Negli ultimi giorni abbiamo appreso la notizia che l’esercito di Israele, durante un rastrellamento a Gaza City, ha ucciso tre degli ostaggi israeliani, che i terroristi di Hamas avevano catturato durante il tragico raid del 7 ottobre scorso, che erano riusciti a liberarsi e a fuggire dai loro carcerieri. Si parla di “fuoco amico”, di responsabilità individuali dei soldati che avrebbero commesso un errore, di non rispetto delle regole d’ingaggio. Non ritengo che la questione possa essere liquidata in questo modo.
I tre ostaggi sono stati uccisi nonostante, consapevoli di trovarsi in una zona di guerra, si fossero presentati con una bandiera bianca, a torso nudo per dimostrare che non avevano armi o esplosivi addosso e chiedendo aiuto in lingua ebraica. Non è il primo episodio, in questo drammatico conflitto, di civili uccisi dall’esercito israeliano in situazioni simili: tanti civili palestinesi sono stati uccisi mentre issando la bandiera bianca cercavano di soccorrere feriti o recuperare i corpi di familiari uccisi. Nelle stesse ore cecchini israeliani uccidevano una donna e una bambina e ferivano altre sette persone, rifugiati presso la parrocchia Sacra Famiglia, unica chiesa cattolica di Gaza. Una chiesa che, come ricordato dal Patriarca di Gerusalemme, monsignor Pizzaballa, dà rifugio, insieme alla casa delle Sorelle della Carità anch’essa bombardata, a tante famiglie, ragazzi e portatori di handicap palestinesi a cui, giornalmente, Papa Francesco telefona per porgere la sua parola di conforto.
Tutto questo ci dice che l’episodio dell’uccisione degli ostaggi non può essere addebitato alla responsabilità del singolo soldato ma va addossato alla scelta fatta dal governo di Israele di condurre una “guerra totale” contro i palestinesi, una guerra in cui non c’è nessuna distinzione tra civili e miliziani, una guerra in cui non si fanno prigionieri e in cui la stessa sorte degli ostaggi israeliani è considerata come un inevitabile prezzo da pagare.
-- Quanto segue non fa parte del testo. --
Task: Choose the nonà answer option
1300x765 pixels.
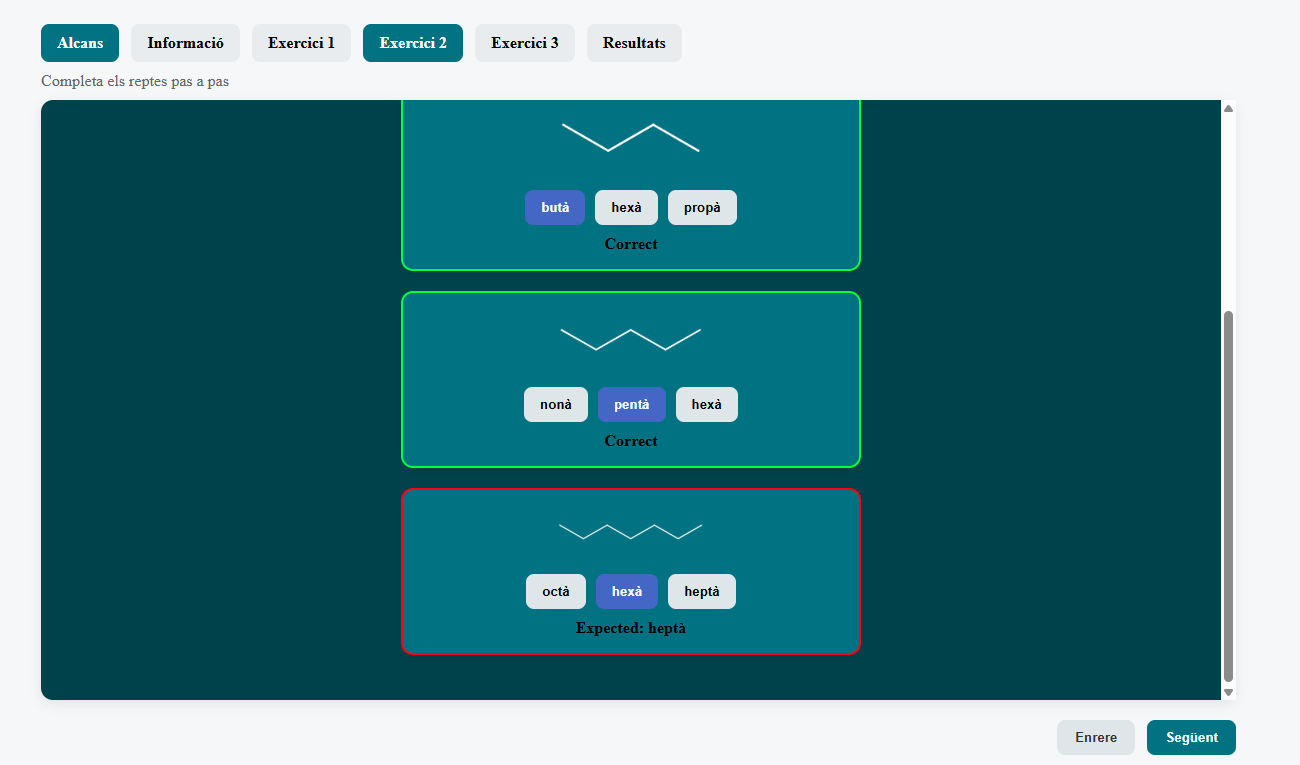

Caro Salvatore, condivido in pieno le tue riflessioni.
E noto con profonda amarezza che questa posizione, secondo me largamente condivisa dalle persone che analizzano i fatti con oggettività e buon senso, sia totalmente estranea al messaggio che ci arriva dai mezzi di comunicazione “mainstream”.
Caro Salvatore, condivido ogni tua parola. La tua analisi è drammaticamente vera. Occorre una risposta forte da ogni cittadino (del mondo) per chiedere la pace e garantire ai palestinesi una patria indipendente in cui poter vivere umanamente. In risposta al silenzio dei potenti (?) la piazza può far sentire la sua voce
Bravo Salvatore! Alla fine ci sei arrivato pure tu. È una stupidaggine colossale continuare a pensare che questa guerra comincia il 7 ottobre, dove invece si svolge una fase certamente cruenta. Penso che moltissimi israeliani la pensano come noi Ti abbraccio!
Condivido in pieno ma purtroppo non mi aspettavo niente di diverso dalla reazione dell’attuale governo di Israele. Sono piu’ preoccupata dall’incapacita’ di tutti i cosiddetti paesi democratici, compresi gli Stati Uniti, di assumersi le proprie responsabilita’ per avere chiuso gli occhi sul problema palestinese.
Caro Salvatore, è quello che penso anch’io, come molti altri. Considerato il potere finanziario e politico che esercitano molti ebrei fuori da Israele, occorrerebbe che grandi organizzazioni promuovessero manifestazioni nei principali Paesi occidentali
Ciao Salvatore, sempre lucido e grande capacità di analisi, quello che è successo il 7 ottobre per mano di hamas è sicuramente una barbarie da condannare forse israele non aspettava altro per fare quello che sta facendo a nome del diritto alla difesa, tutte le guerre sono una barbarie e sempre chi ne paga le conseguenze sono i civili vedi anche la questione ucraina, da qualche tempo mi sto facendo sempre più spesso una domanda, noi occidentali siamo immuni da responsabilità? Forse no, l’indifferenza verso le diaspore di altri paesi vissute sottovoce sicuramente non valorizzano la diplomazia la quale ritengo abbia grosse responsabilità, soprattutto sulla vicenda ucraina.siamo deboli, siamo incapaci? purtroppo le indifferenze di tutti a non affrontare i problemi sfociano quasi sempre in conflitti e le guerre anche se le condanniamo, sono morte e distruzione, bisogna trovare la via per fermarle, e soprattutto prevenirle.